The Open RF Association (OpenRF™) announced the next evolution of its mission to improve time-to-market, enhance operational benefits and reduce overall costs for wireless device OEMs. As part of these efforts, the organization is consolidating its existing five working groups into three–Software Interoperability, Hardware Interoperability and Compliance–to drive greater synergy between the software-to-hardware interface and improve efficiency as the association works to develop standards for a variety of use cases.
“Following the release of the initial OpenRF specification last year, we saw the opportunity to create synergy to better serve our member companies,” said OpenRF President Kevin Schoenrock. “Streamlining the working groups will increase the consortium’s ability to better focus on addressing the specific software, hardware and compliance challenges faced by OEMs today, ultimately creating an open, interoperable 5G interface specification driving a broad supplier ecosystem.”
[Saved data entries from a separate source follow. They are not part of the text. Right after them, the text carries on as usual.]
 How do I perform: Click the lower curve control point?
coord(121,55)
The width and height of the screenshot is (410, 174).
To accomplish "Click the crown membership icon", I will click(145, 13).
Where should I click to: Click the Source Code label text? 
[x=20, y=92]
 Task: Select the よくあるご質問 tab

Consolidating Working Groups
When the Open RF Association was formed, it identified five key areas essential for specification development: the RF register map, software APIs, the hardware RF front-end and RFIC, RF power management and compliance. With the completion of the first phase of its plan to establish a standard for the RF front-end and RFIC ecosystem, the Open RF working groups have consolidated efforts along natural lines, merging the software-focused register map and software API working groups into the Software Interoperability Working Group, and combining the hardware and power management working groups into the Hardware Interoperability Working Group.
Together, these focused working groups will coordinate to deliver the key elements required to provide an interoperable HW, SW and compliance platform.
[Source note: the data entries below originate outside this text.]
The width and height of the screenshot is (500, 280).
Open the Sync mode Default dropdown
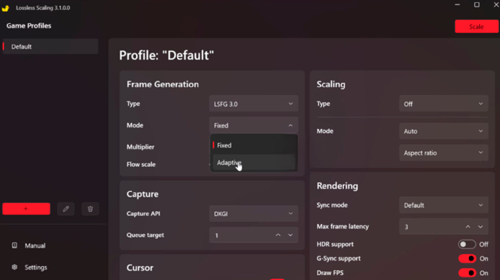tap(443, 205)
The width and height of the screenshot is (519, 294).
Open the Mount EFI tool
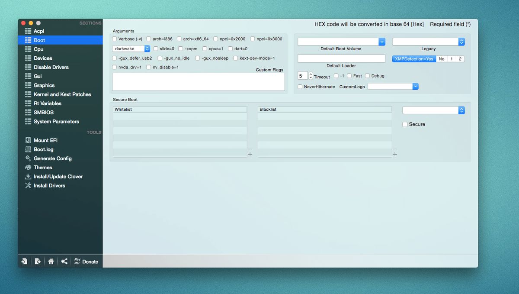point(45,140)
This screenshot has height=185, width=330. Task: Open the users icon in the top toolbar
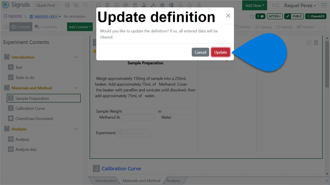point(198,5)
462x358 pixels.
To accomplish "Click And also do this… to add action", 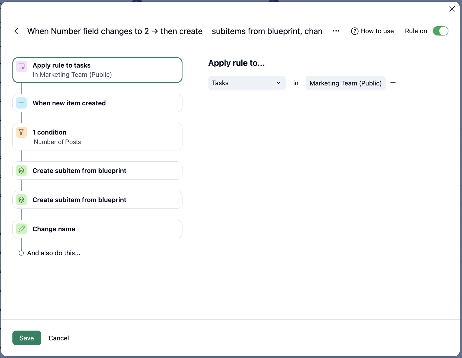I will click(54, 253).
• The new Software Interoperability Working Group, comprised of the Register Map and SW_API working groups, will increase its efforts to develop a register map framework and common hardware abstraction layer creating an agnostic RFIC and RFFE interface model.
• The new Hardware Interoperability Working Group, comprised of the RF PMIC and Hardware RFFE working groups, will continue to maximize common front-end features and capabilities, and evolve the 5G user curve model.
• The Compliance Workgroup remains unchanged, working to deliver the consortium's initial Level 1 compliance requirement end of this year.
“The next stage of the OpenRF working groups will focus on standardizing various RF front-end applications–the hardware features, capabilities and interface requirements associated with each, while still allowing for the flexibility needed for members to differentiate their products,” said OpenRF Hardware Working Group Chair Peter Bacon of MuRata.